Saminatha Iyer was elected to the District Board of Tanjore in 1886 and nominated Chairman of the Tanjore municipal council in 1887. The same year he was made a "Rao Bahadur". As Chairman, Saminatha Iyer presided over the golden jubilee celebrations of the reign of Queen Victoria in Tanjore city. He was also elected Secretary of the Rajah Mirasdar Hospital, Tanjore. In 1892, he became the President of the Tanjore branch of the Theosophical Society. In 1893, Saminatha Iyer was succeeded as Chairman of the Tanjore municipal council by K. Kalyanasundaramier.

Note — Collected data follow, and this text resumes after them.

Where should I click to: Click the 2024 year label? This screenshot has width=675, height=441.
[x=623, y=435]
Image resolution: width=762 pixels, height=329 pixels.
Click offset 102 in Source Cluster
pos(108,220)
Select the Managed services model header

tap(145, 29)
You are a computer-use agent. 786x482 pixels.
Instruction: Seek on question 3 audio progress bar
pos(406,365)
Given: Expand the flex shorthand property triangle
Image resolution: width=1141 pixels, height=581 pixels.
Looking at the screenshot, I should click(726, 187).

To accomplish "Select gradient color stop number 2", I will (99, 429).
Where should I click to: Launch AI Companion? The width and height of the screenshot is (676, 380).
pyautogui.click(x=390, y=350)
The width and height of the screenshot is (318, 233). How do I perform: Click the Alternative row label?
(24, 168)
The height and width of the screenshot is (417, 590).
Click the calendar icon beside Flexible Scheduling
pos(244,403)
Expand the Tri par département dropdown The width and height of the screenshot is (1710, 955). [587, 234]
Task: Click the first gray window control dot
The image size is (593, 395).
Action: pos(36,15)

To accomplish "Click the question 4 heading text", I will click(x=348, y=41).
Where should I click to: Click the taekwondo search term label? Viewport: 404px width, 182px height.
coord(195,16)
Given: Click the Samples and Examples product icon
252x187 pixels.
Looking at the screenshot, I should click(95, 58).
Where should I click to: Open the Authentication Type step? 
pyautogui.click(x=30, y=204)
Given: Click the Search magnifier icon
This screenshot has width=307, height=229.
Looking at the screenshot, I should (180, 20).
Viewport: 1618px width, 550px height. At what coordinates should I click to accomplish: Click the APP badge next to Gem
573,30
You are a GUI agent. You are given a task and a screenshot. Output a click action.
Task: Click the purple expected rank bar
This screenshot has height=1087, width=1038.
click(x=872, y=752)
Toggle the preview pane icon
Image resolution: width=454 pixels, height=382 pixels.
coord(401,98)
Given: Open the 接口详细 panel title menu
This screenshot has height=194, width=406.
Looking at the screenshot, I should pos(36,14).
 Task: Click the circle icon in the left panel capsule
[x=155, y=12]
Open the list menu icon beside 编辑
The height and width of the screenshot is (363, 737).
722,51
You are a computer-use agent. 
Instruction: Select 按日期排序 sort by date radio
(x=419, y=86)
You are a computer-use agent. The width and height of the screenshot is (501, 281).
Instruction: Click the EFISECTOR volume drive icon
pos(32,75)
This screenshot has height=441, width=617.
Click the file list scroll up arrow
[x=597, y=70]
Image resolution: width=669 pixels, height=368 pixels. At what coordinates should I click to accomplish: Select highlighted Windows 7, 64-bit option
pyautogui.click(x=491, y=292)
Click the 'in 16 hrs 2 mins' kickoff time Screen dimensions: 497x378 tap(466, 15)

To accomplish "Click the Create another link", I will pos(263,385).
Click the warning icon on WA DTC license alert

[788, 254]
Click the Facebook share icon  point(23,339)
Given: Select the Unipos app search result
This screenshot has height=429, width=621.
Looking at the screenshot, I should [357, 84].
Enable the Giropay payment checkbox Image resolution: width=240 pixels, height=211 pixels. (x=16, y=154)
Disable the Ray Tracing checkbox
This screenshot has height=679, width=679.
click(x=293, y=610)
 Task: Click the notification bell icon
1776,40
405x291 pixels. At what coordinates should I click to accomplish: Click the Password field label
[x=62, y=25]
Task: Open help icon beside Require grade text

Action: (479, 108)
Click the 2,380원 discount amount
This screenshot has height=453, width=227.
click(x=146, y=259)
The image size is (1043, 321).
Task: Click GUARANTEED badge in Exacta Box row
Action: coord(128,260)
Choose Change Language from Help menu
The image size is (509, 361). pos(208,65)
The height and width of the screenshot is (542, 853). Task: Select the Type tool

In 1892, when the mirasidars of Thanjavur district agitated against the rise of the land revenue from rupees 3.9 million to 5.6 million as per the newly introduced scientific settlement, Swaminatha Iyer led the movement. Saminatha Iyer unsuccessfully stood for election to the Madras Legislative Council for the Municipalities seat.

== Temple politics ==

Swaminatha Iyer showed an active interest in the administrative affairs of Hindu temples right from the time of his election to the Kumbakonam Temple Committee, which administered Hindu temples in the Kumbakonam division of Tanjore district comprising the taluks of Kumbakonam, Mayavaram and Shiyali. Iyer was a member of the committee from 1885 till his death in 1899.

== Death ==

Swaminatha Iyer died on 12 August 1899.

== Family ==

Saminatha Iyer did not have natural offspring of his own. He adopted S. A. Venkatarama Iyer (1894–1961). His granddaughter is the noted ethnomusicologist, S. A. K. Durga.